I run Windows with a pretty hefty c:/windows/system32/drivers/etc/hosts file obtained from http://winhelp2002.mvps.org/hosts.htm. I update this file as regularly as I remember and layer it with appropriate add-ons in my modern web browser of choice, A/V, and firewall solutions.
Basically, I realize that a large (generally static) blacklisting hosts file is protection against KNOWN threats (and only those with names!), and very little help against unknown and emerging threats (or straight up IPs). I must admit that I have not checked to see if there are stats regarding the attack/infection rates of new threats vs. known threats though I would expect that old, known threats probably still outweigh new threats simply due to volume.

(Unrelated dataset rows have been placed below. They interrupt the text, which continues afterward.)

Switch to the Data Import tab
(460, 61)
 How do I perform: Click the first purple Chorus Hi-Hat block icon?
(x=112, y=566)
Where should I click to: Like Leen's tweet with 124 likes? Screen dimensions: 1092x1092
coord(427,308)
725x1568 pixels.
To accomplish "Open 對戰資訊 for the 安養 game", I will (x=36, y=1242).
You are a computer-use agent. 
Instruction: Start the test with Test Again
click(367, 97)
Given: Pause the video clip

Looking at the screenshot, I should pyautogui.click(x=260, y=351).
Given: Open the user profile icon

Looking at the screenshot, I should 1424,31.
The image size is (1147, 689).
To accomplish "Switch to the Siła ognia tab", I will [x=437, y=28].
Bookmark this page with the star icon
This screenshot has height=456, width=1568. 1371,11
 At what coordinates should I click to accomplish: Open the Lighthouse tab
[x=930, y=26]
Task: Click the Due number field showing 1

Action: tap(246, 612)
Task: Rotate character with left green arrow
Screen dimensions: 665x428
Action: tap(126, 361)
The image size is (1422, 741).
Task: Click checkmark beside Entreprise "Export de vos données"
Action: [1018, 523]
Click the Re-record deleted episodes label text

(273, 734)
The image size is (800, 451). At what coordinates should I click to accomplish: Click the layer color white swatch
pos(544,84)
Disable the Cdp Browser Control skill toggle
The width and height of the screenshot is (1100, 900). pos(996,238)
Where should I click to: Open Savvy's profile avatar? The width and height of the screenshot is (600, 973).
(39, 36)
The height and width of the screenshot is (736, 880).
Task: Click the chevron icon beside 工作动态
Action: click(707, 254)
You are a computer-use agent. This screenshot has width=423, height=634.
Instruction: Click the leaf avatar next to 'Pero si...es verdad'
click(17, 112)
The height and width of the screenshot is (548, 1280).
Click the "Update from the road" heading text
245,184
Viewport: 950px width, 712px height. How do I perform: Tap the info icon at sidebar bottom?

QUESTION: Is there any added value from running with a large (generally static) blacklisting hosts file when used with modern consumer-grade anti-virus and firewall solutions? Is it a redundant layer? I admit that A/V is generally a black box to me, so I'm not sure what kinds of signatures their engines scan for, and whether hostnames are part of those signatures.
Although this seems like a free extra security layer, there are "costs" with manually updating the file, and the fact that I turn off DNS caching to prevent the whole file from hanging the machine each time it reloads itself (which can be frequent). (I've migrated DNS caching to the router instead which doesn't help me when I use my laptop elsewhere.)